Prior authorization made clear:
97.5% of Medicare Advantage medical claims do not require prior authorization1
For UnitedHealthcare Medicare Advantage (MA) plans, only 2.5% of claims require prior authorization.1 This is in place to help support clinical quality and patient safety. It’s also to confirm the service meets coverage requirements.
Prior authorization by the numbers
97.5%
of medical claims did not need prior authorization1
Only a fraction of medical claims require prior authorization
95.4%
of prior authorizations are approved2
9 out of every 10 prior authorizations submitted are approved
24 hrs
is the average time for prior authorization decisions3
Nearly all decisions are made within 1 day
Frequently asked questions about prior authorization for Medicare Advantage plans
You may have some questions about the prior authorization process. Review these answers to learn more.

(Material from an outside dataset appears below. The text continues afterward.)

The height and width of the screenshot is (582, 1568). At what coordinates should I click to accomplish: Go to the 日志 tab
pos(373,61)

For UnitedHealthcare MA plans, prior authorization requirements and reviews are informed by the Centers for Medicare & Medicaid Services (CMS) coverage policies, including National Coverage Determinations (NCDs), Local Coverage Determinations (LCDs) and related CMS guidance, in addition to internal medical policies using evidence-based criteria. As a result, care is delivered and then paid according to Medicare requirements, especially in situations where care and outcomes can vary.
Some services may also be reviewed when they’re widely considered investigational, experimental or unproven, or when additional safety and quality review is appropriate. For example, it may apply when therapies are provided as part of a clinical trial or for certain complex surgeries that warrant additional safety and quality review.

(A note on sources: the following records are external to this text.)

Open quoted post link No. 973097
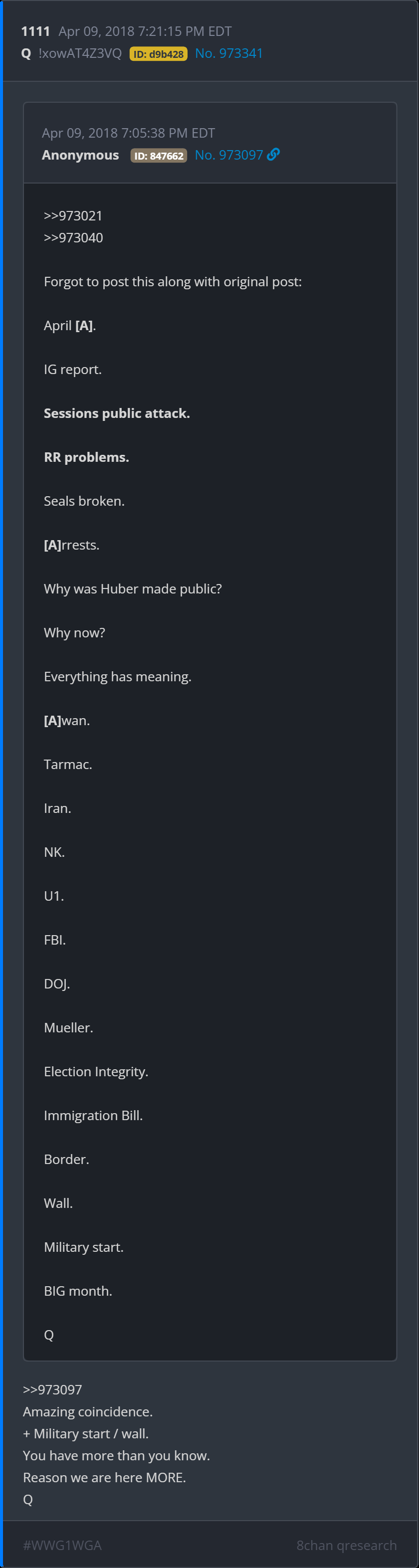Image resolution: width=419 pixels, height=1568 pixels. [x=228, y=155]
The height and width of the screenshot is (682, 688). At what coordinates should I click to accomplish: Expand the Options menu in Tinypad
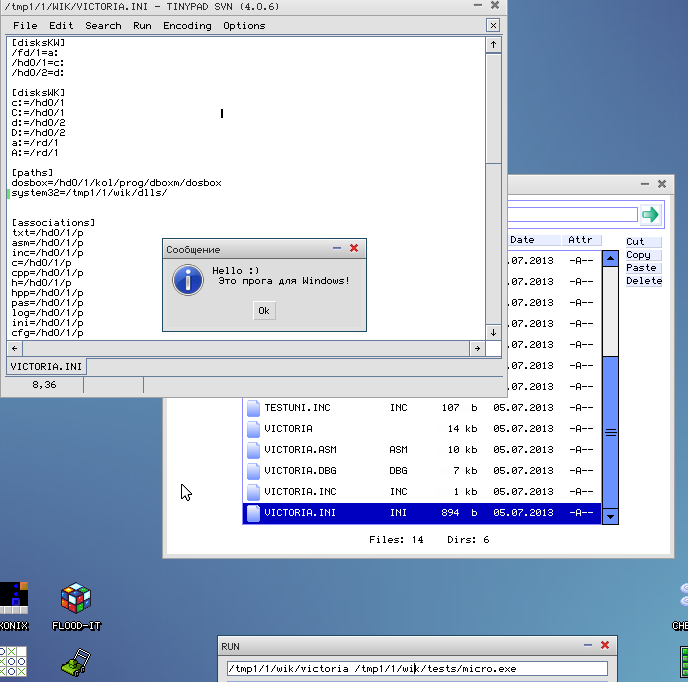pos(244,26)
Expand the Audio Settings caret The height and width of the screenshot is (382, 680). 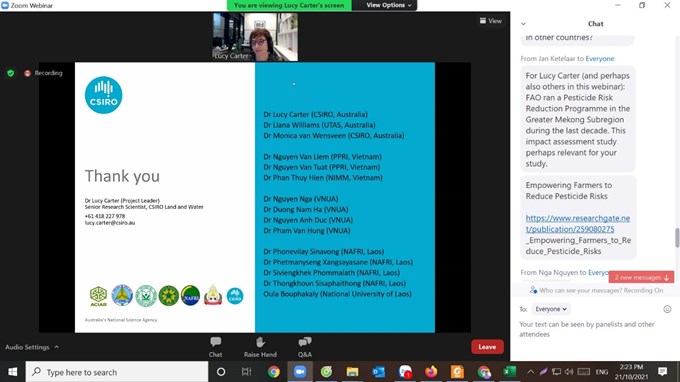[57, 347]
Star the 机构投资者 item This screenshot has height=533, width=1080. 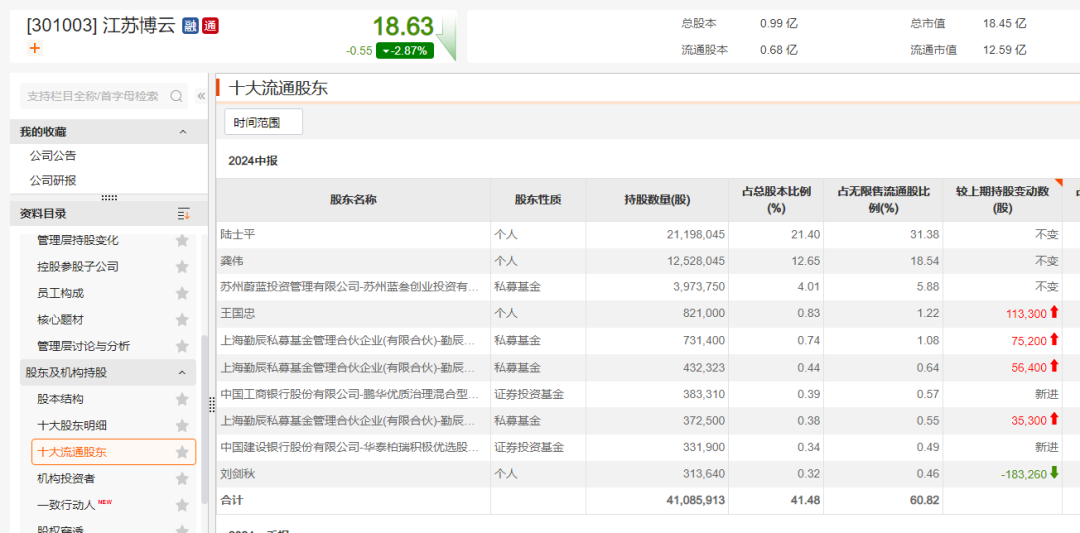pyautogui.click(x=182, y=479)
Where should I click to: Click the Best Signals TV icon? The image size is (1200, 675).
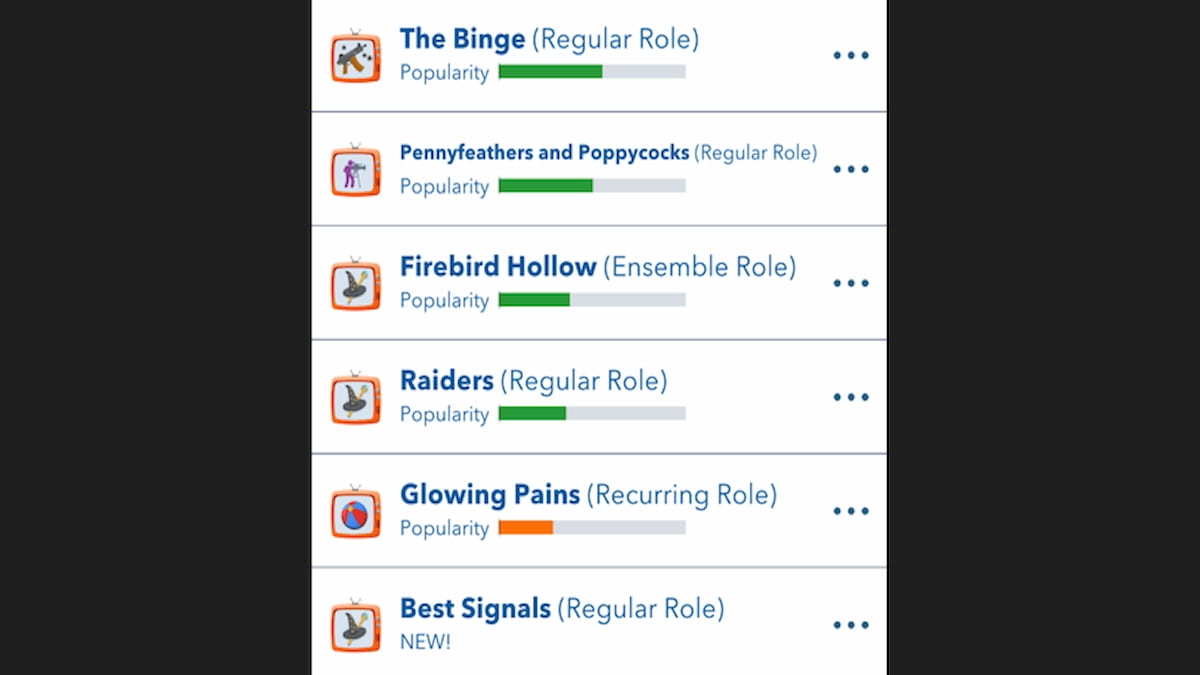[x=356, y=625]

Prior authorization can help support high-quality, affordable care and reduce surprise costs for members by:
- Confirming coverage requirements before care is delivered
- Checking whether care is provided in the most cost-effective, appropriate, high-quality setting
For example, reviews may help direct care to a more cost-effective setting, such as an ambulatory surgical center instead of an outpatient hospital, when clinically appropriate. Nearly half of all prior authorizations are approved real-time and almost all decisions are made within 24 hours.4
We regularly evaluate prior authorization requirements and may remove them over time as CMS guidance evolves, new clinical guidelines become the standard of care and variation in care is reduced. As new evidence becomes available, requirements may also be added or updated. This approach builds on past work to remove requirements for services that consistently align with evidence-based guidelines and are almost always approved.
View Medicare Advantage prior authorization data
Reports are available to review prior authorization data for each MA H-Contract. This data being reported is consistent with the CMS Interoperability and Prior Authorization Final Rule and includes certain prior authorization and appeal information for members enrolled in UnitedHealthcare Medicare Advantage plans by H-Contract from January 1, 2025 to December 31, 2025, including prior authorization requests for transitions to post-acute care and requests submitted to capitated-delegated providers, behavioral health delegates, physical health delegates and dental delegates (where applicable). The reports do not include any reporting related to prescription drugs (not under the medical benefit). Data for non-integrated entities will be reported separately. Information is current as of the date of posting.